Face à cette situation, les préfectures ont multiplié les arrêtés de restriction d'usage de l'eau. Au pic du mois de juillet, 99 départements sur 101 étaient concernés par des mesures de restriction, dont certains au niveau de "crise". Ces mesures concernent aussi bien les particuliers — limitations d'arrosage, interdiction de remplir les piscines privées — que les professionnels et les agriculteurs, qui voient leurs possibilités d'irrigation drastiquement réduites.

Pour les ménages, cela signifie des coupures d'eau potable possibles dans certaines communes rurales, des interdictions d'arroser les jardins aux heures chaudes, ou encore des restrictions sur le lavage des véhicules. Dans les zones les plus touchées, des camions-citernes ont dû être mobilisés pour approvisionner des villages dont les sources locales étaient taries.

L'agriculture française sous pression

Les agriculteurs sont en première ligne. Les rendements céréaliers sont en net recul, avec des baisses significatives pour le maïs, le tournesol et les prairies. Les éleveurs font face à un déficit de fourrage alarmant : les prairies brûlées par la chaleur ne permettent plus d'alimenter les troupeaux, forçant à puiser dans les réserves de foin prévues pour l'hiver.

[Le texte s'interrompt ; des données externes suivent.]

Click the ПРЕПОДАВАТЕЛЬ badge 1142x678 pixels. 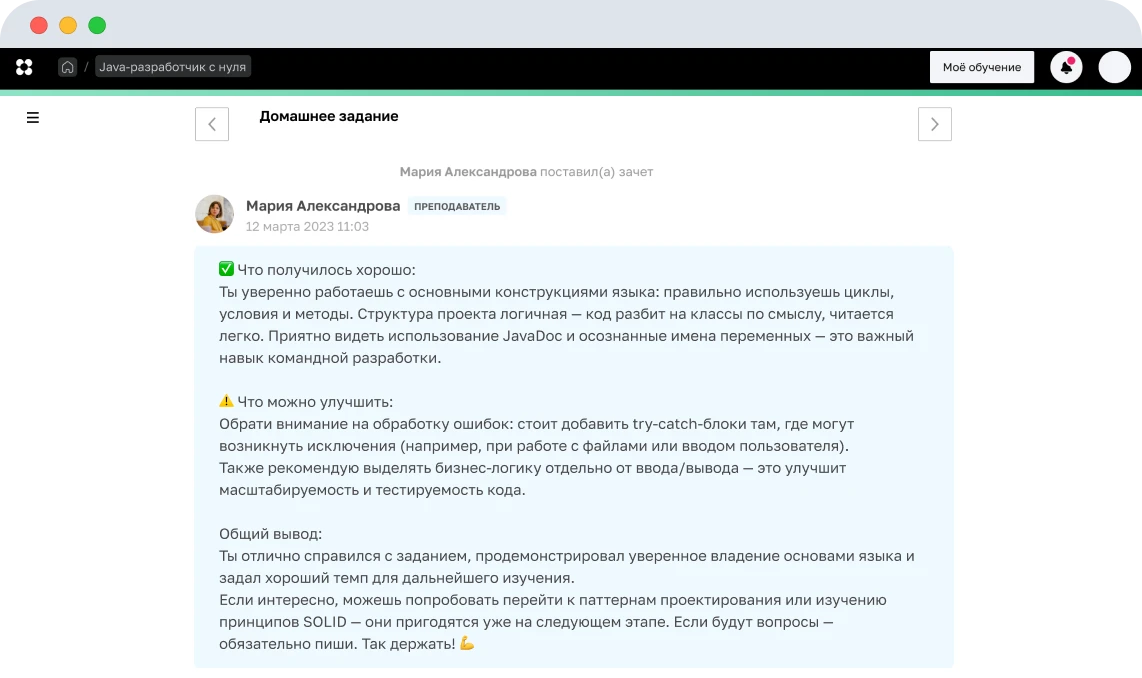(x=459, y=206)
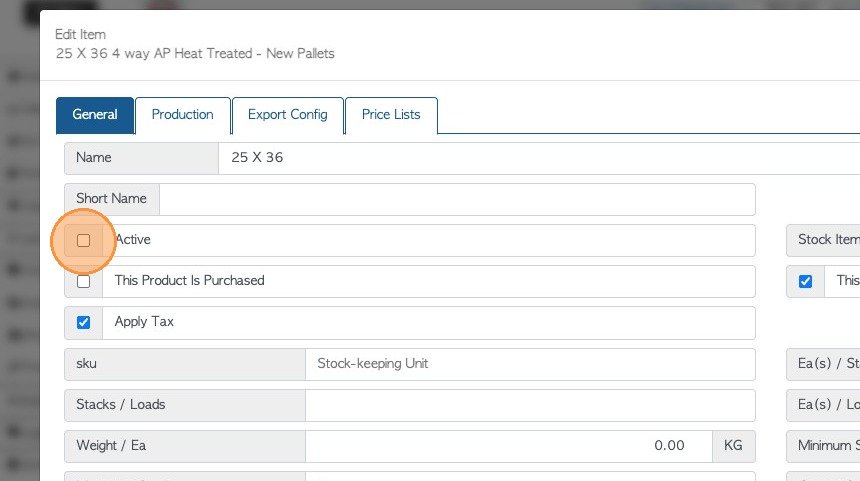860x481 pixels.
Task: Click the KG unit addon
Action: [733, 446]
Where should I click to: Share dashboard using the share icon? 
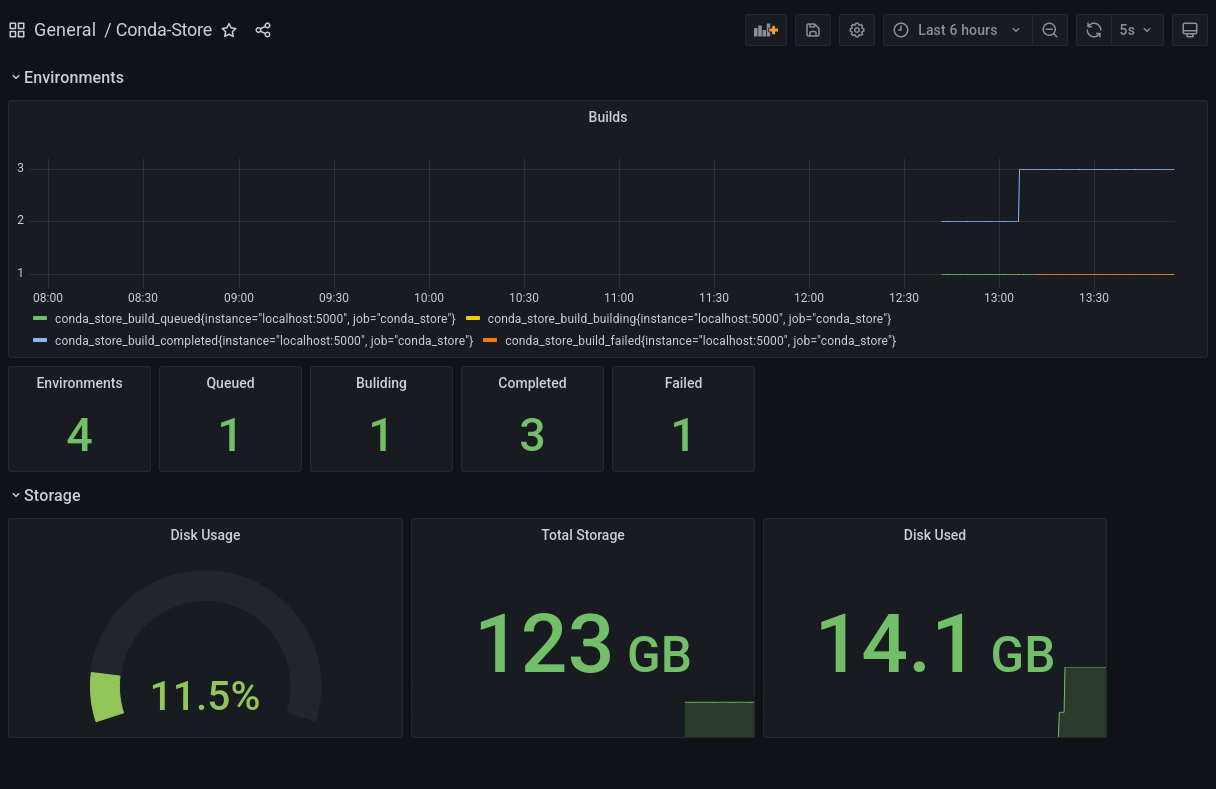coord(263,30)
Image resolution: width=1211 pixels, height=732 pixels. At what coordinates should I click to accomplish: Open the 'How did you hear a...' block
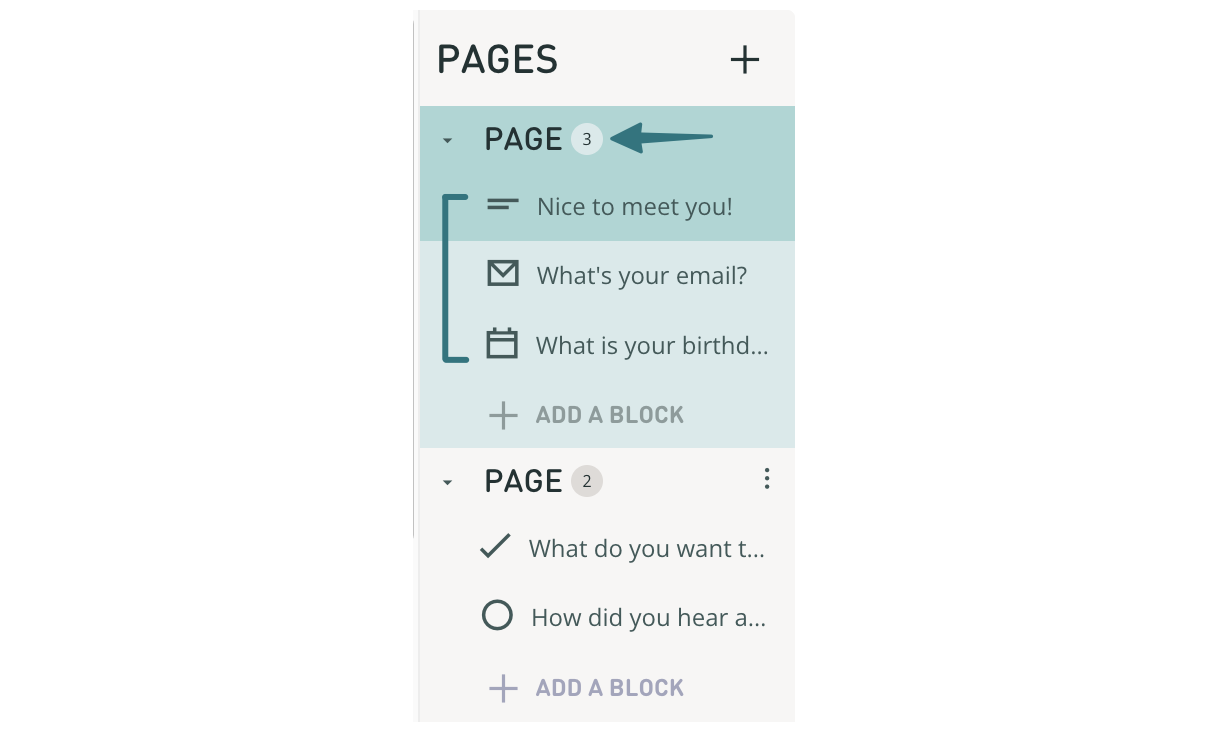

La viticulture résiste mieux dans certaines régions, la vigne étant relativement adaptée à la chaleur, mais même elle souffre d'un stress hydrique important dans les secteurs les plus touchés.

Ce qui s'annonce pour la fin août 2026

Une éclaircie se dessine à l'horizon. Les modèles météorologiques s'accordent sur un retour progressif des pluies et des orages à partir de la semaine du 18 août, avec une fenêtre pluvio-orageuse parfois importante attendue entre le 17 et le 23 août. Certains scénarios envisagent jusqu'à 30 mm de pluie sur certaines régions.

Mais les spécialistes tempèrent les espoirs. Des pluies de quelques dizaines de millimètres ne suffiront pas à inverser des mois de déficit accumulé. Les sols asséchés mettent du temps à retrouver leur capacité à retenir l'eau, et les nappes phréatiques ne se reconstituent vraiment qu'à l'automne et en hiver. Le vrai tournant pour la sécheresse 2026 ne viendra pas avant les grandes pluies automnales.

En attendant, la France vit un été qui fera date dans les annales climatiques. Et la comparaison avec 1976 montre à quel point le réchauffement climatique est en train de redéfinir ce que "sécheresse historique" veut dire.

À retenir : la sécheresse de surface 2026 est déjà plus sévère qu'en 1976, mais les nappes phréatiques résistent mieux grâce à l'hiver humide. Le vrai risque de pénurie d'eau potable reste limité pour l'instant — mais la situation continuera à se dégrader jusqu'au retour de pluies durables à l'automne.